Hi @Xuan,
You’ve asked some interesting questions, but in our course, we focus more on explaining how communication happens rather than getting into the nitty-gritty of the search service implementation. We skip the detailed implementation stuff to keep our focus on teaching how clients talk to the backend services. Although, I’ll try to answer all your queries:
Q: Which “backend” component in the given design will implement the bucket pattern?
Search service implements the bucket pattern.
Q: Do we need any change to the database schema to use bucket pattern?
In most cases, you won’t need major schema changes for bucket pagination. You might add fields to documents that indicate the bucket they belong to (e.g., a “bucket_id” field). However, the core data structure usually remains the same.
Q: What happens to the buckets when we have different sorting and filtering for the same query string?
To handle buckets with different sorting/filtering:
- We can create separate sets of buckets for each combination of sorting/filtering options. This increases storage requirements but improves performance for specific queries.
- Re-compute buckets on the fly based on the requested sorting/filtering. This can be less efficient but avoids redundancy.
Q: What are the tradeoffs of bucket pattern, such as data redundancy or else?
Bucket patterns can introduce some data redundancy, especially if sorting criteria change frequently. We can address this issue by opting any option mentioned in the previous answer
Q :Does the system in the book search for exact query string or a combination of keywords in any order?
Our service focuses more on delivering quick and relevant results than exact matches.

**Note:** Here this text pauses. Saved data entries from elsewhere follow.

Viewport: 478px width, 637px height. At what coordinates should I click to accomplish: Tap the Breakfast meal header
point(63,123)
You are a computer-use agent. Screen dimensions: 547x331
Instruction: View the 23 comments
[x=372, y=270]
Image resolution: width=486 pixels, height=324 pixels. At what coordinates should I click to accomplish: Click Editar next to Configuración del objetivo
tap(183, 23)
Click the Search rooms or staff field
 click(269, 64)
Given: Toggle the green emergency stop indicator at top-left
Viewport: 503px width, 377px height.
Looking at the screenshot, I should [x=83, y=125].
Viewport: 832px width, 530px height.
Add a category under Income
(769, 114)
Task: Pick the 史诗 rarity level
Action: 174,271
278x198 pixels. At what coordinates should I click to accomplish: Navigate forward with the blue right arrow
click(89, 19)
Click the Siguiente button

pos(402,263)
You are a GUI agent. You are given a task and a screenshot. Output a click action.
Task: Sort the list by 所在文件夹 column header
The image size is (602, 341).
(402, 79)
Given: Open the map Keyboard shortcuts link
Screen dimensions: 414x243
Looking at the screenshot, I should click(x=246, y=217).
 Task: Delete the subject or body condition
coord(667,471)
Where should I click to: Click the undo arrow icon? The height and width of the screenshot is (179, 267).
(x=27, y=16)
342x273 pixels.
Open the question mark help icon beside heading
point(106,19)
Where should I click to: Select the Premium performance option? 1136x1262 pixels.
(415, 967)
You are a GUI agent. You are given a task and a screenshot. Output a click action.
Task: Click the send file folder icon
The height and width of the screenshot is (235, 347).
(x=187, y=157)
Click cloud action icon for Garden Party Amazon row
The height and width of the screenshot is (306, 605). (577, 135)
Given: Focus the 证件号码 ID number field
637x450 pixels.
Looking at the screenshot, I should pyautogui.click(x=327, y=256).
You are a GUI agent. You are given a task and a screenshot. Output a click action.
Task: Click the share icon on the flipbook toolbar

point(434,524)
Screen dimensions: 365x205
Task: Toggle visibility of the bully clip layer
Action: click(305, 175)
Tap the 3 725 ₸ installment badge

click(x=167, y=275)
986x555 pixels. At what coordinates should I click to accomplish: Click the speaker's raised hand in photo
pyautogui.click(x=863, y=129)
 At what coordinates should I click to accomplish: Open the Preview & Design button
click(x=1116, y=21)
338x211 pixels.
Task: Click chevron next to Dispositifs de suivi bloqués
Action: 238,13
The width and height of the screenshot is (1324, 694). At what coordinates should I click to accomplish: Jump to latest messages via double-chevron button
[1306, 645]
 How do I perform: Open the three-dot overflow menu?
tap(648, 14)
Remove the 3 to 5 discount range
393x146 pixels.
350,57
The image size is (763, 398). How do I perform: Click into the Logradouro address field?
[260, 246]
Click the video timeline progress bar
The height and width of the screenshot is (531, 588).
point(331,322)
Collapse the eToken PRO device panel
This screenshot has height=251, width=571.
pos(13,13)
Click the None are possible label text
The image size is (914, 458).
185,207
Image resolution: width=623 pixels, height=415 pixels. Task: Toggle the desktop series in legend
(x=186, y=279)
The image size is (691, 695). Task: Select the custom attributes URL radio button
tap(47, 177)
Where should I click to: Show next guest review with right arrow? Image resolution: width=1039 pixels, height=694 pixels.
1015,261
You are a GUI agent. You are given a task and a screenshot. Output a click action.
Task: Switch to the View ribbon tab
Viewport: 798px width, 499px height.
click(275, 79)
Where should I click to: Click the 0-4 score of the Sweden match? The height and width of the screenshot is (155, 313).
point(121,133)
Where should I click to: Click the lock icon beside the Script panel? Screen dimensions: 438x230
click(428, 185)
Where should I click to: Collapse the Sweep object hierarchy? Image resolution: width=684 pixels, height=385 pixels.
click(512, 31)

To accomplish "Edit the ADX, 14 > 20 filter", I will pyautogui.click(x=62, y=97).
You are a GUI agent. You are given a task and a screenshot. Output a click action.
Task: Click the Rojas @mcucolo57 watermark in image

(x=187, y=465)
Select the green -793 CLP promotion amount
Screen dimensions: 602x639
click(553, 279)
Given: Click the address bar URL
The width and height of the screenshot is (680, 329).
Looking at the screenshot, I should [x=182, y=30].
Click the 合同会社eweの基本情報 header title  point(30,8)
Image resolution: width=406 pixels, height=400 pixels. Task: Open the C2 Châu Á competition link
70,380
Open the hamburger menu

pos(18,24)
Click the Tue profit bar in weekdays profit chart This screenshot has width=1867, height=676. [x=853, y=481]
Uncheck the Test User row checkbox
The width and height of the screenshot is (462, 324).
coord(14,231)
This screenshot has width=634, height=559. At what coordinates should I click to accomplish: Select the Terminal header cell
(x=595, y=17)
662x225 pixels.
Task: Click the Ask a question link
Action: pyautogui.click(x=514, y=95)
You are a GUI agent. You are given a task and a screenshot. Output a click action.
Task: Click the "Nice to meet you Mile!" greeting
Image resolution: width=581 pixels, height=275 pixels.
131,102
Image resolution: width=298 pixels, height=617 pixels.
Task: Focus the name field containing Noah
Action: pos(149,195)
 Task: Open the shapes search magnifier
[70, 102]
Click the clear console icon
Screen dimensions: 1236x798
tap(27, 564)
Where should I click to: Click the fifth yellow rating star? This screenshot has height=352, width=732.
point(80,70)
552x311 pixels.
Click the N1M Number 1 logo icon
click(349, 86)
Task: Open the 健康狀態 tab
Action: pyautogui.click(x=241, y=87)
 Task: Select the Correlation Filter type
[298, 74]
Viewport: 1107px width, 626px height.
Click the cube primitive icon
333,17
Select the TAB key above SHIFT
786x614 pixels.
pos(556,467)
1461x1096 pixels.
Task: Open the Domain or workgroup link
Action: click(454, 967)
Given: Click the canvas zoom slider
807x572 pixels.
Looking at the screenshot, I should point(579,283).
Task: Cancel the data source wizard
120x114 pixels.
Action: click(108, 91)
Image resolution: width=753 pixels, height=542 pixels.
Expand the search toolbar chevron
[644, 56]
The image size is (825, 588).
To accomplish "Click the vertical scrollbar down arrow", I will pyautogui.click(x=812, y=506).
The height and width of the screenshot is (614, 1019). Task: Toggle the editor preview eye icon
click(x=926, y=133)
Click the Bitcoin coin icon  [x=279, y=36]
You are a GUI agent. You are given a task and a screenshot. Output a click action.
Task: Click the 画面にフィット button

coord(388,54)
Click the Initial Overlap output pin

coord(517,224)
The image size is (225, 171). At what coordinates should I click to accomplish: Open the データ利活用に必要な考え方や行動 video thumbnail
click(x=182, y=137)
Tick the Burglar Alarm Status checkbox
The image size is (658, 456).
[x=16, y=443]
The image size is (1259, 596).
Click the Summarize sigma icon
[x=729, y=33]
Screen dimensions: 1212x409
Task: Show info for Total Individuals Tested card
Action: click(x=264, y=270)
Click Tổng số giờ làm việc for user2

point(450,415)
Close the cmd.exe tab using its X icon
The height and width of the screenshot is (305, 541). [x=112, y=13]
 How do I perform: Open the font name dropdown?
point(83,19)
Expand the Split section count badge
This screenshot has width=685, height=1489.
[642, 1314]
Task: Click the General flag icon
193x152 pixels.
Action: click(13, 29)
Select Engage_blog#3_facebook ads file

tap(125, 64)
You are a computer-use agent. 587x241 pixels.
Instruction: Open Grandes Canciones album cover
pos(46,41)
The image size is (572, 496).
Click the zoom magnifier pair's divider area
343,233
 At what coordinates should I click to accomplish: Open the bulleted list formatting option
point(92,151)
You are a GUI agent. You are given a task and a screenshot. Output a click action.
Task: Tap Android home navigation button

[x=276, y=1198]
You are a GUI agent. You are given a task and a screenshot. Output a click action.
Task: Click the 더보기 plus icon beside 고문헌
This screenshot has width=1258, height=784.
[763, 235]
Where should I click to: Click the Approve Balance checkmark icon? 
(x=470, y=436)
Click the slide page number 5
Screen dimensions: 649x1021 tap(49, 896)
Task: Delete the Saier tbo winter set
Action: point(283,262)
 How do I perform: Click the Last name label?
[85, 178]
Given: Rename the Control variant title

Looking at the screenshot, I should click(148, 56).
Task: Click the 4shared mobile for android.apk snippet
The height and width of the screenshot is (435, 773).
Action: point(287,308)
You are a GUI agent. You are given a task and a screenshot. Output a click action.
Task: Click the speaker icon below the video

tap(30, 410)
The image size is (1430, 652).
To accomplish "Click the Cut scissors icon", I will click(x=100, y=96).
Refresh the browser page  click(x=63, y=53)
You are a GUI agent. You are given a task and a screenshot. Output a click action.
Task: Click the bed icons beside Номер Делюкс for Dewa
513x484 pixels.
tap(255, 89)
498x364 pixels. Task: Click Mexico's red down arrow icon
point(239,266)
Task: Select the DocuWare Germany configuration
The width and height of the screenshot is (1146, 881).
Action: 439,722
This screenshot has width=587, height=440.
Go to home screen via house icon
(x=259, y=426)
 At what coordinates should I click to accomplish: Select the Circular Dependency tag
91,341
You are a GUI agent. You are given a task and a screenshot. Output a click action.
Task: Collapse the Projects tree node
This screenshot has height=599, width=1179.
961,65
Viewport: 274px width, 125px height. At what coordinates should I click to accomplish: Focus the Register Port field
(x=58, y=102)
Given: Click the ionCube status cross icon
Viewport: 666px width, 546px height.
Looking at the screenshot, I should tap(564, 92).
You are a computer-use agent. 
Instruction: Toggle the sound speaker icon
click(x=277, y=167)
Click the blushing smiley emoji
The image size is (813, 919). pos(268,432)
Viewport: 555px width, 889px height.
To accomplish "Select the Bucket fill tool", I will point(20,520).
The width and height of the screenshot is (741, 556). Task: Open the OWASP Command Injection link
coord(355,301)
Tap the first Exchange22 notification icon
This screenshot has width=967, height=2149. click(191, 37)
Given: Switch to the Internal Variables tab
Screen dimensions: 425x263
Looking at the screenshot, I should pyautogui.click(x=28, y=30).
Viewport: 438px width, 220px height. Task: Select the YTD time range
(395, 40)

Q: Do we return a document which only has the word “data” without the word “structure”?
It returns a document containing both the terms, regardless of the order. The main condition is that both words are mentioned in search results.
Q: How does the bucket pattern work if we now implement a fuzzy search feature?
Generally, buckets are created based on specific criteria, typically for exact matching. For fuzzy search, we need to implement additional algorithms to extend search capabilities beyond exact matches. This involves techniques like measuring closeness through edit distance calculations and incorporating phonetic encoding to identify similar-sounding words.
Lastly, you’re right about explaining details with examples. However, if we provide more details regarding implementation, beginner-level learners might get confused by these intricacies. Therefore, for simplicity, we intentionally hide implementation details.